Whirled Ducati Week in Italy

60,000 loud clutches save lives

By Jack Lewis, Photography by Jack Lewis, Milagro

No Puritan traffic ethic shades out the flower of Italian motorcycling. These guys ride hard on the roads and harder on the track and expect lorries to get the flock out of the way.

If God hadn't intended Italians to ride motorcycles swiftly, He wouldn't have raised the hills around San Marino. And if He hadn't intended them to ride bicycles swiftly, He wouldn't have made half those roads cascade downhill in a riverine flow. Torquing uphill in a line of rattling, bright-red Ducatis while a peloton of sweating, yellow-jerseyed bicyclists sizzle downhill at a comparable rate of travel makes a perfect riding moment.

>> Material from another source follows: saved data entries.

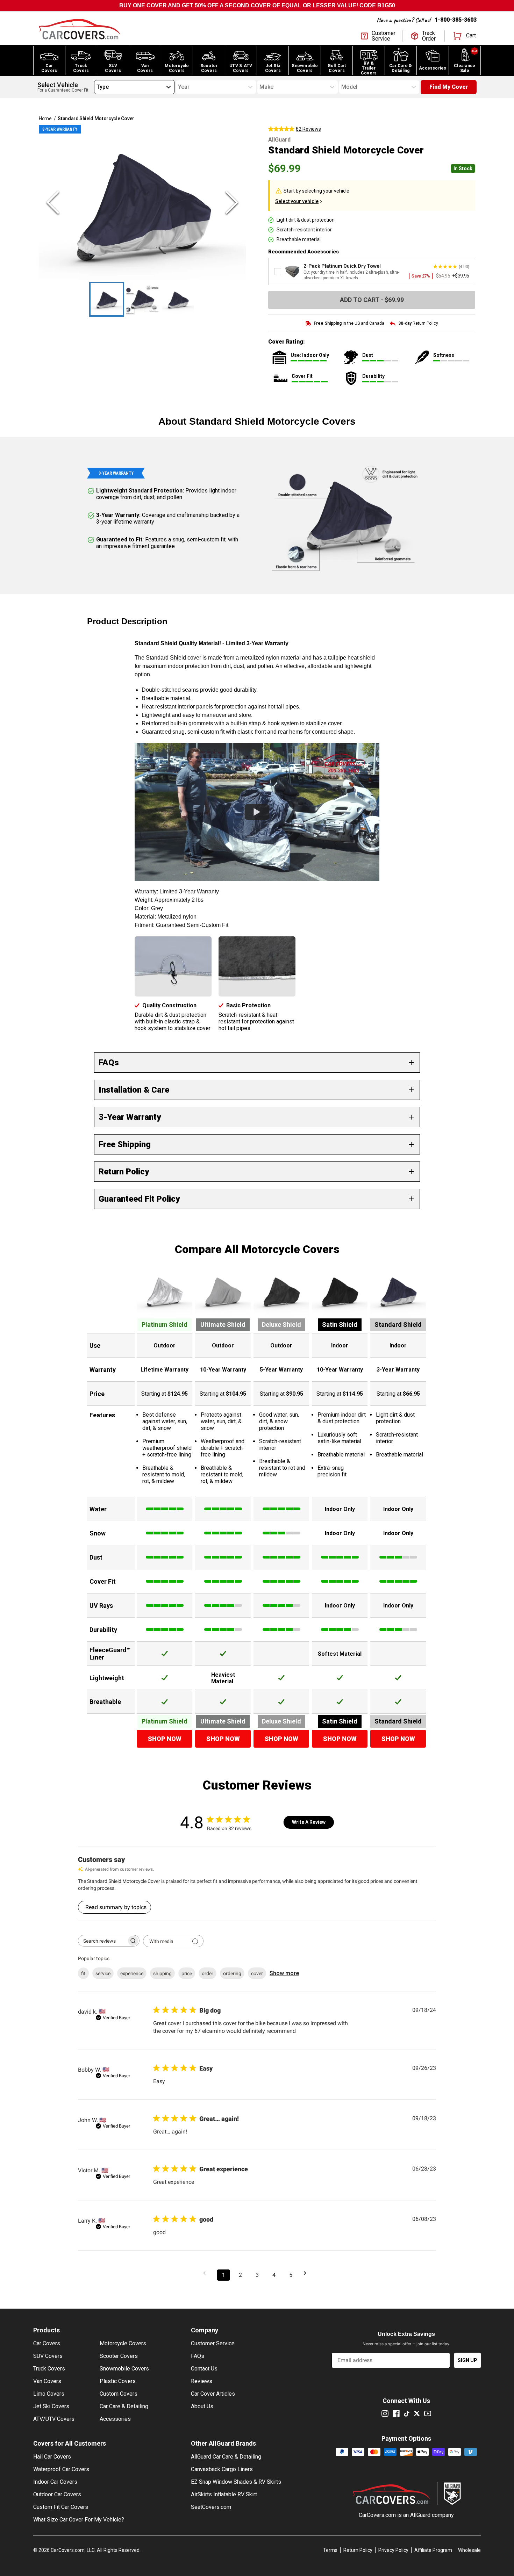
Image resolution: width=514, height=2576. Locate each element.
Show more (284, 1973)
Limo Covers (48, 2393)
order (207, 1973)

Allow me to recommend quieter moments, too. Spooning up gelato in a shaded public square would be one. Breakfasting on fresh cantaloupe wrapped in prosciutto would be another, while resting up between hill runs with a steaming café coretto is perhaps left to professional degenerates, practiced expatriates or actual Italians. Team Oregon instructors need not apply unless their full-face helmets are rated for exploding head containment.

Getting lost for a day is road bliss. Remaining lost on the return leg is ... inconvenient. When the gas light flared somewhere between Riccione and Rimini and some other R-town, I learned that feeding a 50-euro bill into the gas pump does not result in change. That tank of benzina ran me $29.27 per gallon.

Tank brimming with liquidated euros, I stopped into a roadside gelateria for a cool scoop of bearings. Proprietor Flaudio showed me pictures of his TV personality sons, waxed operatic about his blonde South African wife and insisted I taste every frozen tub. By the time I ordered my medium cup of almond flavor I was completely stuffed, but it was a creamy wonder, sweetened only with hand-pressed apple juice, 40-weight honey and unpasteurized faerie urine.

While I scraped a hole in the cardboard cup, Flaudio exalted the virtues of natural eating and demonstrated a few brisk katas.

"I am 74," he said, "still practice karate."

Wrapping a hairy hand behind my neck, Flaudio drew me close, looked me in the eye and bellowed, "Still f*ck like bull!"

Back at the track, an exit parade formed up behind motorcycle cops, Multistrada-mounted staffers and Playboy bunnies adorning the deck of an AMG Mercedes "NAKED" edition. Every rider revved his pistons out and leaned on his horn in case 42,000 Termignonis barking in ragged chorus might be construed as insufficiently celebratory.

Autostrada beach traffic was Rush Hour of the Damned unless you joined the loosely affiliated Gang of Ducks gashing lanes at 150 kph. When cars stacked into a solid bloc, I followed local riders onto the breakdown lane, where we fizzed merrily on at 115 kph.

Then we swarmed up on a broken-down car. Happily, no one ate the trunk and the issue was resolved by traditional waving and cursing in languages internazionale.

Back at Borgo Panigale, warm spring rain plastered down my sweaty hair as I reluctantly turned in the Monster key and shuffled back to my hotel, already nostalgic.

If you haven't ridden the hills of San Marino, crush your excuses and go. It's inconvenient and expensive and you're probably out of shape for sport riding. Will that change in 10 years?

Somewhere up in the hills that wrap Misano like dusky lover's legs, there's a road tuned to your pitch and maybe, just maybe, there's a Ducati with your name on it.

A word to the wise, once lettered onto an Italian champion's bike: "GO!!!!!!!"